● **PROMPT**
Below are some records; output exactly the lines from the line with "Libri (372, 141)" to the line with "September 2019 (584, 1644)", both ends kept, and nothing more.

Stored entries
************

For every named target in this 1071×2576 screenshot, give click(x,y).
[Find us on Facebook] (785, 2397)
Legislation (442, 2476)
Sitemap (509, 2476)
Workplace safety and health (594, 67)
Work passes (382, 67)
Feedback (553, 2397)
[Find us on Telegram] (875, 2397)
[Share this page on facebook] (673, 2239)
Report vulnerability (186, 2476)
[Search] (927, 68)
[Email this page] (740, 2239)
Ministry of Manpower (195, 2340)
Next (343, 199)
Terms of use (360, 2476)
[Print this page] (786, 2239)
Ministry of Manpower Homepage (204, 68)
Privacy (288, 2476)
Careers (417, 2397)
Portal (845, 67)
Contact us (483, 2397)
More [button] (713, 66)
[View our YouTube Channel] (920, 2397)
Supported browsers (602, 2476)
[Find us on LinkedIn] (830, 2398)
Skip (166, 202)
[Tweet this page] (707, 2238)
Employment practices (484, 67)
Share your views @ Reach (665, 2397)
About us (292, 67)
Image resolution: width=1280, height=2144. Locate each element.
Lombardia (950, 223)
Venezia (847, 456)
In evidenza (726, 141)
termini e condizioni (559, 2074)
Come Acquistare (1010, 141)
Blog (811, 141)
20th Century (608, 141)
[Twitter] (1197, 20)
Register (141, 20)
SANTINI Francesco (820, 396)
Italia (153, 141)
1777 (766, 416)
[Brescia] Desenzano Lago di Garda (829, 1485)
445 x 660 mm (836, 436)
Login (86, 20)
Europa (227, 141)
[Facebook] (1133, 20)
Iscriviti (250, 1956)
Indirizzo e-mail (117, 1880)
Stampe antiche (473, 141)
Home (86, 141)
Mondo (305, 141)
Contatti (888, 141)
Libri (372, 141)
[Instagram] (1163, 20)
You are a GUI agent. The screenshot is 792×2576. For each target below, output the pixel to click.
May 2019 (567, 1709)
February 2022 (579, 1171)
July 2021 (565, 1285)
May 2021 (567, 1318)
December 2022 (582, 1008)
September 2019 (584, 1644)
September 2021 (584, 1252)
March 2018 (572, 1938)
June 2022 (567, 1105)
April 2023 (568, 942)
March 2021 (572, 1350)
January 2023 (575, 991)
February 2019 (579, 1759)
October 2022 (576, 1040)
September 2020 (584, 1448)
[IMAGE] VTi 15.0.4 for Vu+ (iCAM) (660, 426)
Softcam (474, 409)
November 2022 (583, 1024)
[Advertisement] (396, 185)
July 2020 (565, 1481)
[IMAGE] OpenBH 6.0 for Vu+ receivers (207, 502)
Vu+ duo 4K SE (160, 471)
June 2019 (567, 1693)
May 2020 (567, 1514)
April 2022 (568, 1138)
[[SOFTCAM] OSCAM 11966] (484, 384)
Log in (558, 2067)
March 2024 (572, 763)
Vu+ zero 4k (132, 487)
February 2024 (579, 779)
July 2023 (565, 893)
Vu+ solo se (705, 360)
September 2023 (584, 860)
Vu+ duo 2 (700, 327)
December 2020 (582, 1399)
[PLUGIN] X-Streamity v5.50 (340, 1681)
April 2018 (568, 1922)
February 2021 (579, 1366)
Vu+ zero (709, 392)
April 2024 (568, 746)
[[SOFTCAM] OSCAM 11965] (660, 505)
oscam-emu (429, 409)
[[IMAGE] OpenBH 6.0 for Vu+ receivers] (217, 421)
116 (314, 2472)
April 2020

************

● **EXPECTED OUTPUT**
Libri (372, 141)
[Instagram] (1163, 20)
You are a GUI agent. The screenshot is 792×2576. For each target below, output the pixel to click.
May 2019 (567, 1709)
February 2022 (579, 1171)
July 2021 (565, 1285)
May 2021 (567, 1318)
December 2022 (582, 1008)
September 2019 (584, 1644)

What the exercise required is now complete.